The rootkit, named MoonBounce by Kaspersky, was described as the “most complex UEFI firmware implant identified in the wild to date with the goal of promoting the deployment of user-mode malware that stages execution of further payloads downloaded through the internet.”

The Chinese-speaking Winnti advanced persistent threat group has been linked to a previously undocumented firmware implant used to sustain covert persistence as part of a targeted espionage campaign (APT41).

In 2018, the first firmware-level rootkit, known as LoJax, was discovered in the wild. MosaicRegressor, FinFisher, and ESPecter are three different types of UEFI malware that have been discovered since then.

MoonBounce is dangerous for a variety of reasons. Unlike FinFisher and ESPecter, which target the EFI System Partition (ESP), the newly uncovered rootkit — like LoJax and MosaicRegressor — focuses on the SPI flash, a non-volatile storage device external to the hard disc.

An existing firmware component was tampered with to change its behaviour rather than adding a new driver to the image adds to its  capabilities. The goal was to divert the execution flow of the boot sequence to a malicious infection chain that injects user-mode malware during system startup and then contacts a hardcoded remote server to retrieve the next-stage payload.

According to the researchers, who also discovered other non-UEFI implants in the targeted network that communicated with the same infrastructure that hosted the staging payload. The infection chain leaves no traces on the hard drive because its components operate in memory only, allowing for a fileless attack with a small footprint.

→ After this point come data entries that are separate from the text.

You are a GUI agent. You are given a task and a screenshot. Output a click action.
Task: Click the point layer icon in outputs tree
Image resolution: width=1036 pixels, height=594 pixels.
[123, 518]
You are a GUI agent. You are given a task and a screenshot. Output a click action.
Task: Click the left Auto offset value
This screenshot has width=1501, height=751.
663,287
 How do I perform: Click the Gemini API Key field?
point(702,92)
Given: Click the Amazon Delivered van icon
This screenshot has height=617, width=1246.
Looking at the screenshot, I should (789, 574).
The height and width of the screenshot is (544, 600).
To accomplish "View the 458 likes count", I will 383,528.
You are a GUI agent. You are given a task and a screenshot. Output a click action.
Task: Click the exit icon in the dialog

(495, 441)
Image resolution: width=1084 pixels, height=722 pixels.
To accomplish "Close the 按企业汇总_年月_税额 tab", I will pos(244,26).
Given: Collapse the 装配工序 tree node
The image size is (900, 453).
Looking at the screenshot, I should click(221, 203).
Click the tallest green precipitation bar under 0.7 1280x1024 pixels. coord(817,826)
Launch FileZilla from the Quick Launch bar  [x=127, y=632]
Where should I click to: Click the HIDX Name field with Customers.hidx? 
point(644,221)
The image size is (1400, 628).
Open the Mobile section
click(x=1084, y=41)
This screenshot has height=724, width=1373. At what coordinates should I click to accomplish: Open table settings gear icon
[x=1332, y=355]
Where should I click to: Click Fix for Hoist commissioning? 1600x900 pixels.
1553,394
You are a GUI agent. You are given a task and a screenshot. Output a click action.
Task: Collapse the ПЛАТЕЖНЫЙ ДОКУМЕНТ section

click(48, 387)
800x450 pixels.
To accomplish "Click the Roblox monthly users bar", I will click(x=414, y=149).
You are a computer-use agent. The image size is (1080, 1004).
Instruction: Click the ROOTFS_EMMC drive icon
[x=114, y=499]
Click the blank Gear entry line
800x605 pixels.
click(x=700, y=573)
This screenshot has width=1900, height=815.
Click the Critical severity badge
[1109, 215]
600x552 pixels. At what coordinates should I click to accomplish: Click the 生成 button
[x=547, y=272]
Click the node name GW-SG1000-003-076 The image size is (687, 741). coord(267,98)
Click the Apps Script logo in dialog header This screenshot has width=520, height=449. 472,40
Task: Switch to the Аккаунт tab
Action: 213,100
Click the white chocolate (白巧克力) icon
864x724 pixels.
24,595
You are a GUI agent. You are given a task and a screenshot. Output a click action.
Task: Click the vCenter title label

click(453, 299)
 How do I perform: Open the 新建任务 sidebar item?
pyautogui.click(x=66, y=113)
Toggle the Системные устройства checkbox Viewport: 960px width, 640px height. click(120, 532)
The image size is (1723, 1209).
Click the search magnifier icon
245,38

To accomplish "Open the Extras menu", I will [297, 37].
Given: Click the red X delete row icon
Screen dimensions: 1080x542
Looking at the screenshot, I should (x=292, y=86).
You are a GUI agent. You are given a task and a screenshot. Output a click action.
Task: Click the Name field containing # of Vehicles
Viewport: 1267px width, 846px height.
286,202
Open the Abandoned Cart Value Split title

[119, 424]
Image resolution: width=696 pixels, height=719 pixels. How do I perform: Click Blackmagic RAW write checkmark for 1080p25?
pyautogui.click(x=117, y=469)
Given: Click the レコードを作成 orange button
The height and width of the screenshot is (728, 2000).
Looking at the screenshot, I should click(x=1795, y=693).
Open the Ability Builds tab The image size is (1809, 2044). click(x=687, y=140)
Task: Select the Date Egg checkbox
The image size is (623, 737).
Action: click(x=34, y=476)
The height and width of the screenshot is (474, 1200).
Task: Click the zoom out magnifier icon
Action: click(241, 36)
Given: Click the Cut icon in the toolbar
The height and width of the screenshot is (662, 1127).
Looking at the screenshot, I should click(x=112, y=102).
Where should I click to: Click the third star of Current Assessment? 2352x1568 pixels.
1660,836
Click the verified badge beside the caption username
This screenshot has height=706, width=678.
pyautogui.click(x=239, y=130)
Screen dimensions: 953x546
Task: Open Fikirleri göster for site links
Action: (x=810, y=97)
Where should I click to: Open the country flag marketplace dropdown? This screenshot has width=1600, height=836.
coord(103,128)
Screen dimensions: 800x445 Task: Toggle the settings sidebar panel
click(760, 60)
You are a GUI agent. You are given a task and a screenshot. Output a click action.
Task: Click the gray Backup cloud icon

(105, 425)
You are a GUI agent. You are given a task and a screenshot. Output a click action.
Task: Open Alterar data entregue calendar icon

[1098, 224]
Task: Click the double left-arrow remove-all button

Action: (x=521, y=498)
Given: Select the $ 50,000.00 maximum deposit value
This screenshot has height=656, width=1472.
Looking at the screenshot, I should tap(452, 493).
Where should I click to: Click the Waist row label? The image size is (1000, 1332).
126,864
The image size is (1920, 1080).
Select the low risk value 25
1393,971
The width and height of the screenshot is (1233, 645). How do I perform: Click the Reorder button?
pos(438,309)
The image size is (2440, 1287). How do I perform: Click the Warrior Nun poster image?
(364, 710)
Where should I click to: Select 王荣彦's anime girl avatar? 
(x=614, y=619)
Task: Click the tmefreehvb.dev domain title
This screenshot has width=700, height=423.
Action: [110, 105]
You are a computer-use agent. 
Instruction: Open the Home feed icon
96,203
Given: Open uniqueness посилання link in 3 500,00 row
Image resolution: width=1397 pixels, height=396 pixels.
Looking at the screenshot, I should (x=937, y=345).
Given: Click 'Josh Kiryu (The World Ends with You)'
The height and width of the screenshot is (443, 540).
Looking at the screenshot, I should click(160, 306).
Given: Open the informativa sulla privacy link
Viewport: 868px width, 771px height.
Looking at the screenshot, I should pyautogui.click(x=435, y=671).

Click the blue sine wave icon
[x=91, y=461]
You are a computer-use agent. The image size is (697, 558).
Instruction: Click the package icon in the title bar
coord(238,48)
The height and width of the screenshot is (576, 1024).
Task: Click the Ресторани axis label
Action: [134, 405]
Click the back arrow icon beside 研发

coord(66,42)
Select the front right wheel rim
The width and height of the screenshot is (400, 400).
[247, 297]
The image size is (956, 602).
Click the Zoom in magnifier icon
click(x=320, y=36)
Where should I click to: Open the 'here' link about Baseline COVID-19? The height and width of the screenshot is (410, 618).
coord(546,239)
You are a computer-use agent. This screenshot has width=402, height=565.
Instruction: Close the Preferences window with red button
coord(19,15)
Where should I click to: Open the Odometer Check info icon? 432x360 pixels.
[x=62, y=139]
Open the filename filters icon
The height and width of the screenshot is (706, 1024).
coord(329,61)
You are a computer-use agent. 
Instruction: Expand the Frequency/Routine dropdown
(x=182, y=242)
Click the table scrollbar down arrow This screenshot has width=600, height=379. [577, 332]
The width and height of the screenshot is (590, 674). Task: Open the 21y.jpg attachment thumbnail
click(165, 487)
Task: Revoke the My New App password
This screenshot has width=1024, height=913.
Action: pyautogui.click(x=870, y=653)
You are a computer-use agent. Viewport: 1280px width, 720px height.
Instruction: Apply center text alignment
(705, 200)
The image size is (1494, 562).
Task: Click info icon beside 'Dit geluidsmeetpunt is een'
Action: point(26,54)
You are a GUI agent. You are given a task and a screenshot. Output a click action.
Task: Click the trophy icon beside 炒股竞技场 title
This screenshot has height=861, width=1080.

A backdoor known as ScrambleCross (aka Crosswalk) and a number of post-exploitation malware implants were among the components installed across numerous nodes in the network, implying that the attackers used lateral movement after gaining initial access to exfiltrate data from specific workstations.

To defend against firmware-level alterations, it’s a good idea to keep the UEFI firmware up to date and enable security features like Boot Guard, Secure Boot, and Trust Platform Modules (TPM).

Finally the researchers concluded that ,”MoonBounce represents a distinct evolution in this group of threats by presenting a more complicated attack flow in comparison to its predecessors, as well as a higher level of technical competence by its authors, who demonstrate a thorough understanding of the finer details involved in the UEFI boot process.”